> _Exercise requirements_:
Please set down, word for word, the part of the records below that opens with the line containing "What do you see at coordinates (260, 271)" and closes with the line containing "center [260, 271].", including both of those lines.
>> START
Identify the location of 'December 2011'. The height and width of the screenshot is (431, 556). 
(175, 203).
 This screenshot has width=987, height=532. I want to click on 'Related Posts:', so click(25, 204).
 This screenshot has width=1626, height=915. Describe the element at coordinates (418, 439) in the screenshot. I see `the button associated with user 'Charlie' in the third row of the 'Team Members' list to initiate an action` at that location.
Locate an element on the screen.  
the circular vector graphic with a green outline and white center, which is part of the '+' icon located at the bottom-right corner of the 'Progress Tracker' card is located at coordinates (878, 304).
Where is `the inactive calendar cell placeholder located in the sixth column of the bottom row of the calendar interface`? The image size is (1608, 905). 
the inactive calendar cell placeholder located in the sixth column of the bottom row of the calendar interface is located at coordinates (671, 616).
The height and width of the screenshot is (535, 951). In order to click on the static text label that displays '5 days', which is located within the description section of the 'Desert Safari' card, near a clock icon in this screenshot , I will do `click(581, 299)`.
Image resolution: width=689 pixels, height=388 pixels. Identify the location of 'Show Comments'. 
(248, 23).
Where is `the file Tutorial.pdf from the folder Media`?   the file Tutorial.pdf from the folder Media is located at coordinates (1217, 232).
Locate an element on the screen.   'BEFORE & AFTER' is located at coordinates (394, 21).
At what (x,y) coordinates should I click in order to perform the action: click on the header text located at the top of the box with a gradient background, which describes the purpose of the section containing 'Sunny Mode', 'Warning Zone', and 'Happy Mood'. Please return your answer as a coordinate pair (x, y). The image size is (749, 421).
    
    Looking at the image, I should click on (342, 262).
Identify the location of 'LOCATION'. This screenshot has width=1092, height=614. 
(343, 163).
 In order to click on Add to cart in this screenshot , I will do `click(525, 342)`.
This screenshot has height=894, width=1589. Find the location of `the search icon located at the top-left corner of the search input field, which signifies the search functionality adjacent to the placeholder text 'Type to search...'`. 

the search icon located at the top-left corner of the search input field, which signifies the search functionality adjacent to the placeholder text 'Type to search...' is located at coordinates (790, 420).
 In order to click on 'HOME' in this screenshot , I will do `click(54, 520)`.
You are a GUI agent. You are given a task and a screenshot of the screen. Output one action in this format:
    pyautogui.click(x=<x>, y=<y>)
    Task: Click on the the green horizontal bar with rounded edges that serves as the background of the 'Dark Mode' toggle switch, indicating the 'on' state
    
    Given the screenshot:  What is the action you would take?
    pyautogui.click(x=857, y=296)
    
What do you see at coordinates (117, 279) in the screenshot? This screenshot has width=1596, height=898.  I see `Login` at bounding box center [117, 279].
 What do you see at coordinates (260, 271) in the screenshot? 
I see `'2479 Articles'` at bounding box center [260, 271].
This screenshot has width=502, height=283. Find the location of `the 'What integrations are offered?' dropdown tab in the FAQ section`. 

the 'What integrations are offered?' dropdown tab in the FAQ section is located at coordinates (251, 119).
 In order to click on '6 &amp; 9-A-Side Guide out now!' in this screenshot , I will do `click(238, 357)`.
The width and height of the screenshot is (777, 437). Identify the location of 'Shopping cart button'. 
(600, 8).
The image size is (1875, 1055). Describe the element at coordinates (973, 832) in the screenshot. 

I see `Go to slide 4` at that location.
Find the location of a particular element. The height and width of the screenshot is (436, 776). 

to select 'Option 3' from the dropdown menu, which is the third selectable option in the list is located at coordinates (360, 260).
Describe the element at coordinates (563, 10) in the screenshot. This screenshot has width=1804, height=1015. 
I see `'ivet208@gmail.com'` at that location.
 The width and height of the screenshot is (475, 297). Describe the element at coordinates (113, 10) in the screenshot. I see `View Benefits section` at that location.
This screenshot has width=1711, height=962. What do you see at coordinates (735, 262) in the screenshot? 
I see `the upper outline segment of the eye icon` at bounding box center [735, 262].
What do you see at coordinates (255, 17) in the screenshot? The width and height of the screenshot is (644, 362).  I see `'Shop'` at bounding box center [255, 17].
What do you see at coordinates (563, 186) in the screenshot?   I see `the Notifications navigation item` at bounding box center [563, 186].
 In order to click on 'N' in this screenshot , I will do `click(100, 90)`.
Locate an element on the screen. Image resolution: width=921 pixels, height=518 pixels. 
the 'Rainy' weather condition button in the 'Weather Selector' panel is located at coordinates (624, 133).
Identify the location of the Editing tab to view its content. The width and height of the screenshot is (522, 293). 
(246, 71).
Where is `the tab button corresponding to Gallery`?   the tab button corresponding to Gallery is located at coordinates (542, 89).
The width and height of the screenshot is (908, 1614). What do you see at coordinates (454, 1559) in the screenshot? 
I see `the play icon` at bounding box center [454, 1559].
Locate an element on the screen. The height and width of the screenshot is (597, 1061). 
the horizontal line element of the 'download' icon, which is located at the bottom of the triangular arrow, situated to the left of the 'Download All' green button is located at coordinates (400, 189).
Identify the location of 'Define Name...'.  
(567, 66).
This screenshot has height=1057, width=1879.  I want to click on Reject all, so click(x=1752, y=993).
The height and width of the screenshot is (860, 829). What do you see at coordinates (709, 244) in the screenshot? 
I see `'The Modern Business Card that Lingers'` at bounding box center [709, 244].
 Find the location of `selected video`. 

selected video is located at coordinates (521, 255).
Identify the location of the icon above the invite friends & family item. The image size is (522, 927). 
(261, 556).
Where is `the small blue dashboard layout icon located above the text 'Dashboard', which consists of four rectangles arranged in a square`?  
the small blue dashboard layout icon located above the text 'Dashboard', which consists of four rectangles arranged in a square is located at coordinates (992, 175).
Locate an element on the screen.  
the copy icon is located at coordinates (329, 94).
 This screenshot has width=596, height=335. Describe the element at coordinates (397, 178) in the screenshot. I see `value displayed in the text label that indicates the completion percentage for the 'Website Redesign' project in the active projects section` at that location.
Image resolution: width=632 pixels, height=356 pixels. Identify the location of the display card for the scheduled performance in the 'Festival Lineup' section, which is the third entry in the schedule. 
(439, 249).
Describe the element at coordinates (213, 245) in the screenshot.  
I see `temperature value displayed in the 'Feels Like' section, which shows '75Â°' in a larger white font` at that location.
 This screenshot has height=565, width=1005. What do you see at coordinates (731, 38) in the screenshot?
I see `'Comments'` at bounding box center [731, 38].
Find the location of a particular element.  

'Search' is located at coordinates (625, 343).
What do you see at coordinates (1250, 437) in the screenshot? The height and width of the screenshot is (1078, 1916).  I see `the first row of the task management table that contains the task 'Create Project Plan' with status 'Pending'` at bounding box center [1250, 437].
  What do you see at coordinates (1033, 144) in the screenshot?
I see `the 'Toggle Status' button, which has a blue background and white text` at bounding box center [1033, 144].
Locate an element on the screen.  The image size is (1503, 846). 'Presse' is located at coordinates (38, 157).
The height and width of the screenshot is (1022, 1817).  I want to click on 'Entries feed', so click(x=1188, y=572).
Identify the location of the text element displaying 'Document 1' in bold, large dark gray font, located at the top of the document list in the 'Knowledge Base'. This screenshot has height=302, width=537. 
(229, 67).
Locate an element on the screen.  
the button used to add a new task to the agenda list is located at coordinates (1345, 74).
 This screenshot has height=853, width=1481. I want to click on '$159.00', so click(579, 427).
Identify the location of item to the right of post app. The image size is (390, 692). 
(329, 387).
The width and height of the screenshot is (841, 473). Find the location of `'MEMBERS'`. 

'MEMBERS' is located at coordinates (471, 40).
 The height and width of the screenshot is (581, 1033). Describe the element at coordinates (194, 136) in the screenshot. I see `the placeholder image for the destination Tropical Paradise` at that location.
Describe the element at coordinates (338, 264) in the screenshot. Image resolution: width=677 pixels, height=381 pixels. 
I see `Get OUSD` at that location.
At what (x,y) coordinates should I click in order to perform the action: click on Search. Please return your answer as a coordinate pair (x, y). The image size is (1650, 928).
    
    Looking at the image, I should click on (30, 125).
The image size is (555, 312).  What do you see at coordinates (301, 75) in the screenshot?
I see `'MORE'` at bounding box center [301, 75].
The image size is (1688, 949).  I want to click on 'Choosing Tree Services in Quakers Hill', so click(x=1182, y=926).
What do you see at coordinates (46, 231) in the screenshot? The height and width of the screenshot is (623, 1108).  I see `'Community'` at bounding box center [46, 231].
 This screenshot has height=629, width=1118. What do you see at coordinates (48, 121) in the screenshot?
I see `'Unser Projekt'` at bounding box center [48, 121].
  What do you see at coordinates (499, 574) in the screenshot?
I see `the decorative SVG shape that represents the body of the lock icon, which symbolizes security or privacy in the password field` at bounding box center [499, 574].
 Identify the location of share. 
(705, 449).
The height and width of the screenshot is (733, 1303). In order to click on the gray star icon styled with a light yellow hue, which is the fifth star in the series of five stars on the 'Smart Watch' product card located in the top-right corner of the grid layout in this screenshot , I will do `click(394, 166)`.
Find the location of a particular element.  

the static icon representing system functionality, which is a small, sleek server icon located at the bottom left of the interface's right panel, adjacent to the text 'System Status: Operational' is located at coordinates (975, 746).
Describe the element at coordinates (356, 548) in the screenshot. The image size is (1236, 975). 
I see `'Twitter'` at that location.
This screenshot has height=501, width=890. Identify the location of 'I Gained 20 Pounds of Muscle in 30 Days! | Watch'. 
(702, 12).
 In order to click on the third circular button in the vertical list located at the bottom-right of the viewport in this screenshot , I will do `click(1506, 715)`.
>> END
> _Completed exercise_:
 What do you see at coordinates (260, 271) in the screenshot? 
I see `'2479 Articles'` at bounding box center [260, 271].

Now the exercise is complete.